Though Mott the Hoople’s biggest hit came from David Bowie’s glam anthem “All the Young Dudes” (No. 3 U.K., 1972), Hunter was a prolific songwriter himself. Flush with the success of a hit single, both Hunter and the band, previously on the verge of a break-up, were revitalized. Mott rode the glam rock train with further hits like “Honaloochie Boogie” and “All the Way from Memphis,” and scored successful albums, as well. But all wasn’t well within the Mott camp. Despite having just brought guitarist and frequent Bowie collaborator Mick Ronson into the band in 1974, Hunter soon departed. By the year’s end, he had departed Mott, citing nervous exhaustion. Ronson followed suit. But despite calling it quits with a successful band, Ian Hunter wasn’t done with making music.

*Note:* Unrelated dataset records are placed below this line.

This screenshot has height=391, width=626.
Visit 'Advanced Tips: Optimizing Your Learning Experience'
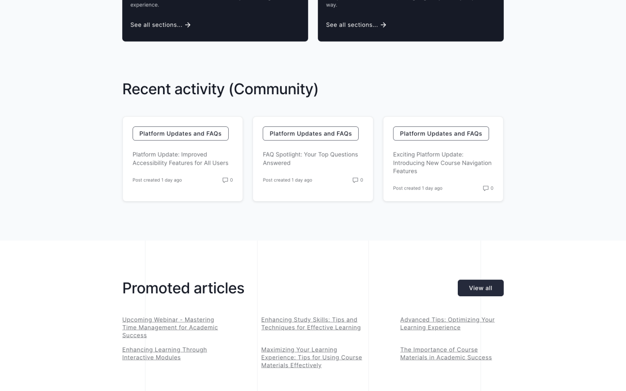point(447,324)
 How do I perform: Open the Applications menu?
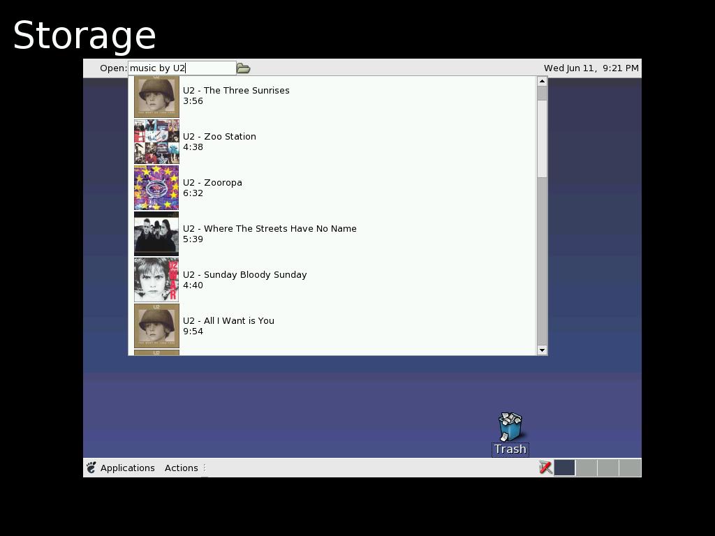(127, 468)
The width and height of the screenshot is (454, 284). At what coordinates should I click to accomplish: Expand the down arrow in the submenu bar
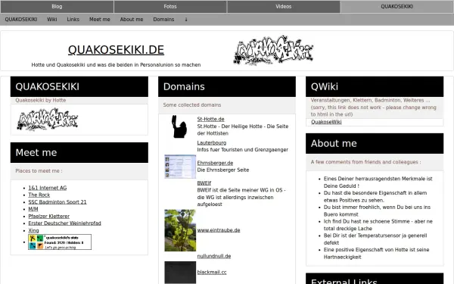pyautogui.click(x=186, y=20)
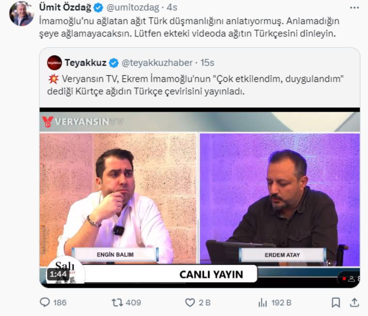Viewport: 368px width, 316px height.
Task: Open Ümit Özdağ's profile picture
Action: pos(22,14)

The Singles Collection kicks off with the 1975 single that made Hunter’s name as a solo artist, the original version of “Once Bitten, Twice Shy.” Recorded at George Martin’s AIR Studios, it was taken from his eponymous solo debut. Hunter was joined by Ronson as arranger, guitarist and co-producer for the track which made it to No. 14 on the U.K. chart. (Great White’s 1989 cover version went all the way to the Top 5 in America.) Phil Hendriks’ detailed, track-by-track liner notes for The Singles Collection point out that “Once Bitten” was Hunter’s only hit U.K. single as a solo artist, but clearly, fellow musicians were taking notice. His next album, All American Alien Boy, saw him joined by jazz greats David Sanborn and Jaco Pastorius, as well as drummer Aynsley Dunbar and even the members of Queen! Queen can be heard on “You Nearly Did Me In.” (For fans of that album, the single version of its title track might come as a surprise, as it was a wholly unique recording.)

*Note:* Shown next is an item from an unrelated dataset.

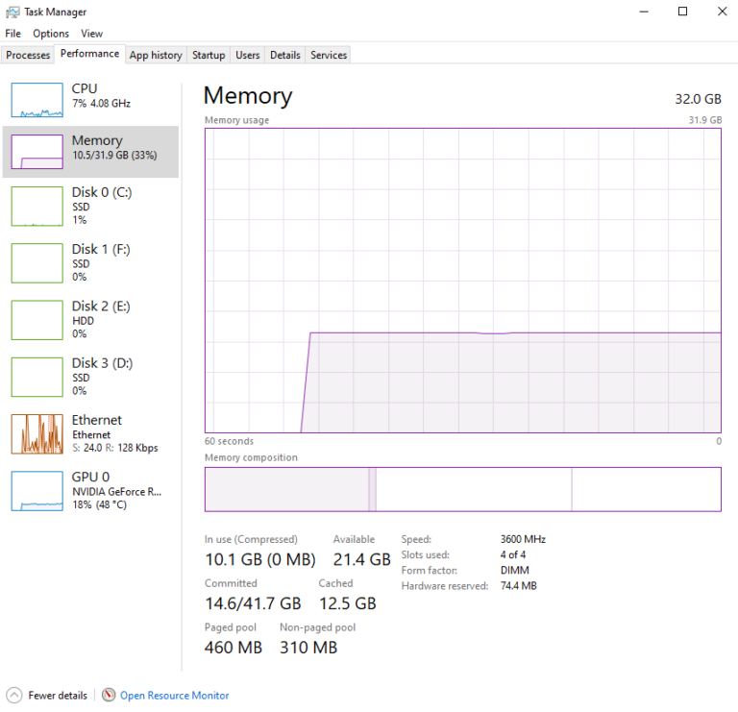Click the Memory usage mini graph icon
Image resolution: width=738 pixels, height=712 pixels.
pos(37,152)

Cover versions of Hunter’s songs also began to proliferate, a trend which would continue as the decades passed. “Who Do You Love” received a recording by The Pointer Sisters. 1979’s “Cleveland Rocks” was recorded by The Presidents of the United States of America in 1997 and got a second lease on life when the song was selected as the theme song to television’s long-running The Drew Carey Show. And Barry Manilow brought the tender, haunting ballad “Ships” into the American Top 10; Hunter has credited Manilow with adding the key changes that transformed the song into a bit of a power ballad. (The Singles Collection also includes the original version of “Cleveland Rocks,” recorded as “England Rocks,” in 1977.)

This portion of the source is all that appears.